O movimento estudantil estava escaldante, apesar dos assassinatos cometidos pela polícia política – caso do estudante Ribeiro dos Santos. O movimento grevista em ascensão, começando a surgir nos sindicatos fascistas direções eleitas democraticamente. A imprensa regional (de que fiz parte) fazia-se um bastião da luta democrática, desafiando a censura. No Primeiro de Maio de 1973 fui preso pela segunda vez, com minha mulher, mas fui libertado poucos dias depois. Nas forças militares, os oficiais milicianos começavam a revoltar-se: verificou-se uma primeira tentativa de golpe de Estado (frustrado: em Março de 1974, levantamento do quartel das Caldas da Rainha).
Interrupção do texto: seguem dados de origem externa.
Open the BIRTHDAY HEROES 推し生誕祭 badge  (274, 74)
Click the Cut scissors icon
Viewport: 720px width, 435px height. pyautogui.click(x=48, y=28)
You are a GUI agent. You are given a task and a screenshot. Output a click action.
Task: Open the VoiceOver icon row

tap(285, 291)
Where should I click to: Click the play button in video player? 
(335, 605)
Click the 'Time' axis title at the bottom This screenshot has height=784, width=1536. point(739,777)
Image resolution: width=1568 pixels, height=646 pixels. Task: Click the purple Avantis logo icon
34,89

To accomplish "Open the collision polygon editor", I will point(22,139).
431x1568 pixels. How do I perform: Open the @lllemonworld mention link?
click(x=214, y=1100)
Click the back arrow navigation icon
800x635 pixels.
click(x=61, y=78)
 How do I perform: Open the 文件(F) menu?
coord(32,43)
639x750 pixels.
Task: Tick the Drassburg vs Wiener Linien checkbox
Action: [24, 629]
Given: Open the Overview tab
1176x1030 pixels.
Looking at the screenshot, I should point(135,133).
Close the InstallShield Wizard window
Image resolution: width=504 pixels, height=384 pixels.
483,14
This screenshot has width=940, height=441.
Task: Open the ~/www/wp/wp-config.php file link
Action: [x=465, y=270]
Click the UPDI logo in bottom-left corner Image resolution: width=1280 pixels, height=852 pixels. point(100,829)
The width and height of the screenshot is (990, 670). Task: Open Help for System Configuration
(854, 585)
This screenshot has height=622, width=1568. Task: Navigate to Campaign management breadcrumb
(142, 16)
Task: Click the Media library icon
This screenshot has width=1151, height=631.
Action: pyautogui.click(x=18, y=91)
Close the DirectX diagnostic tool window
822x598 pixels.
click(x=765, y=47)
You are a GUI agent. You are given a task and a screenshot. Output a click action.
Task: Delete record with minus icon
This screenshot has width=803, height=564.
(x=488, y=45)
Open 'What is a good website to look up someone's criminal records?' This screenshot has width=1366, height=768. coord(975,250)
Estava na lista dos 60 nomes a ser presos a 28 de Abril de 1974, nas chamadas “detenções preventivas do Primeiro de Maio”. A revolução de Abril, pondo cobro ao regime ditatorial, evitou que tivesse sido preso pela terceira vez.

Os que lutaram contra a ditadura apenas foram os que as condições permitiram que fossem mais conscientes. Os verdadeiros resistentes, os verdadeiros heróis, foram a massa do povo sofredor que, estoicamente, suportou a exploração e a opressão, sem se poder defender, sem sequer poder protestar.

*Antônio de Oliveira Salazar (1889 – 1970) foi um estadista nacionalista português que, além de chefiar diversos ministérios, foi presidente do Conselho de Ministros do governo ditatorial do Estado Novo.

*Estado Novo foi o regime político autoritário que vigorou em Portugal durante 41 anos sem interrupção, desde a aprovação da Constituição de 1933 até a Revolução de 25 de abril de 1974.